--- Your assignment ---
In the listing below, locate the lines that hold the string "more". Copy those lines.

Segment Open

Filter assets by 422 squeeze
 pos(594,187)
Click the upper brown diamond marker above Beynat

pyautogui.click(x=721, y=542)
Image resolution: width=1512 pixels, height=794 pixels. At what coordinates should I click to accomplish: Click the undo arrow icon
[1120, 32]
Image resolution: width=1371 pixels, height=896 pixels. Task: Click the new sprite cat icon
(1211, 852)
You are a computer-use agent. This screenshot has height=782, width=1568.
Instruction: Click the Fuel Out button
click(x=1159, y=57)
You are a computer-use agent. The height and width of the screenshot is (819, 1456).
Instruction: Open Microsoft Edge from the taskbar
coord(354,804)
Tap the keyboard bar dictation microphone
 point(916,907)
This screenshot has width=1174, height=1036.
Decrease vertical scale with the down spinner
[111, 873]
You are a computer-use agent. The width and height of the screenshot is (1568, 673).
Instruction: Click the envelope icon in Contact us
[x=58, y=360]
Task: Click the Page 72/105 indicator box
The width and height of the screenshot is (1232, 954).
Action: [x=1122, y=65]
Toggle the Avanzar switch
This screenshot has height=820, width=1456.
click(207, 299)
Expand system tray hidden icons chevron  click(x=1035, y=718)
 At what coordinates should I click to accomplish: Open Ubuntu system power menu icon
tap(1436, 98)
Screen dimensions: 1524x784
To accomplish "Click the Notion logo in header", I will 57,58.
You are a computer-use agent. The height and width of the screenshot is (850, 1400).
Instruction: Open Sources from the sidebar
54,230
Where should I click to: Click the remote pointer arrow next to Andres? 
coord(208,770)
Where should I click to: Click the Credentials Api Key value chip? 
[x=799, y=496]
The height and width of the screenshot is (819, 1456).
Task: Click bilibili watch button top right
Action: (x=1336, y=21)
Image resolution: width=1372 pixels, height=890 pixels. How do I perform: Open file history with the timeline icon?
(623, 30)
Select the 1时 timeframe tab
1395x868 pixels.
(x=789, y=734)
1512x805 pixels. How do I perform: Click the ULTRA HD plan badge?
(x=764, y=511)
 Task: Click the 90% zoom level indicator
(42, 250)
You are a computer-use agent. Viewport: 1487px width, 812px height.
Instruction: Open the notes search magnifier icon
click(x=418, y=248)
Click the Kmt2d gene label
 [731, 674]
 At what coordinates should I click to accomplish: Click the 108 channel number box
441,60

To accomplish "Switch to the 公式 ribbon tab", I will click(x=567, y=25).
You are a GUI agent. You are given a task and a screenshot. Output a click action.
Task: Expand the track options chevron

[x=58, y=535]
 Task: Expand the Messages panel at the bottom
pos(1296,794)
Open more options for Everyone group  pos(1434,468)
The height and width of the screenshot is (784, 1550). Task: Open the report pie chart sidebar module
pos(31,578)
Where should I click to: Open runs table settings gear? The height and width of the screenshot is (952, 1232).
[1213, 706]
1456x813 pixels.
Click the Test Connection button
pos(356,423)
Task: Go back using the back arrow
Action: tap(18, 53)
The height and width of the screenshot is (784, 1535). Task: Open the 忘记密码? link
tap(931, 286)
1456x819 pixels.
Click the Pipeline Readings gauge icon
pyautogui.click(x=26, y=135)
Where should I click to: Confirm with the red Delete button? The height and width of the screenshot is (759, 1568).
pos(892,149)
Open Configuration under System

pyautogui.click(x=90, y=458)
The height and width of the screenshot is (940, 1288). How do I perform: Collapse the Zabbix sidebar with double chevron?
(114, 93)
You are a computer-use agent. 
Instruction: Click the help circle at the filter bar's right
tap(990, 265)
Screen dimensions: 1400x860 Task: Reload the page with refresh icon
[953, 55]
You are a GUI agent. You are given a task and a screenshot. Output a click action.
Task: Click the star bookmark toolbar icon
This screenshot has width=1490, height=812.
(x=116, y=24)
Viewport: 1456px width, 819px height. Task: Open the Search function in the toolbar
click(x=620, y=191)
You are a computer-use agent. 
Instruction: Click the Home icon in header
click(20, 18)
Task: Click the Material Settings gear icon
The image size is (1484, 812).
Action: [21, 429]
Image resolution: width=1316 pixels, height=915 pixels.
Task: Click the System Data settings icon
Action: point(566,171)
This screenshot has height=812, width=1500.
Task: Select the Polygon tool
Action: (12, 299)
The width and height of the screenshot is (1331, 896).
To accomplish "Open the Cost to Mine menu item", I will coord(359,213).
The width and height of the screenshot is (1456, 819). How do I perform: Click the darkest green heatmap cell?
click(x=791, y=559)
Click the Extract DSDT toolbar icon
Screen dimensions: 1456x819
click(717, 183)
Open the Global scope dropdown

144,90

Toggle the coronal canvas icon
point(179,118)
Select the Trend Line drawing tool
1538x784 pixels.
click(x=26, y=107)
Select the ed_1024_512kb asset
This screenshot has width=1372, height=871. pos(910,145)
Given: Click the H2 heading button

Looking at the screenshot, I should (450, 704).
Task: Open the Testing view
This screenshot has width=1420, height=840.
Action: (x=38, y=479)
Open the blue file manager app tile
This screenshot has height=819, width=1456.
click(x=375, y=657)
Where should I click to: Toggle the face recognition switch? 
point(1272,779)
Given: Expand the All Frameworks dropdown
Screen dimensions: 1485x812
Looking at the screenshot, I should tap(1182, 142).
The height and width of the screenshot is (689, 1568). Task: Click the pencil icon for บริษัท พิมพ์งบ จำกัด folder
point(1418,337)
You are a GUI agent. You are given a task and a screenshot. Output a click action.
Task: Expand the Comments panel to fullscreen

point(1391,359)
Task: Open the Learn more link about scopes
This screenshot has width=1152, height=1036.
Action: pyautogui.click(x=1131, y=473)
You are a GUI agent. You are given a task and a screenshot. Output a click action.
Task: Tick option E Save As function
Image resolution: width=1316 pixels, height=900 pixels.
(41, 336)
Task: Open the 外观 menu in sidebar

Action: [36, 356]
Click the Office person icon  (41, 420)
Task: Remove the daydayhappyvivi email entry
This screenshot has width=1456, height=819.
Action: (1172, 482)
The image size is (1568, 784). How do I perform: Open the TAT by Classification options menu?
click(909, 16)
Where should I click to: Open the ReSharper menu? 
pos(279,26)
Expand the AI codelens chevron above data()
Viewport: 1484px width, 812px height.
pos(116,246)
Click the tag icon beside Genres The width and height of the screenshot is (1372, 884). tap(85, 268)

Segment Closed

--- Answer to this exercise ---
Open more options for Everyone group  pos(1434,468)
Task: Open the Learn more link about scopes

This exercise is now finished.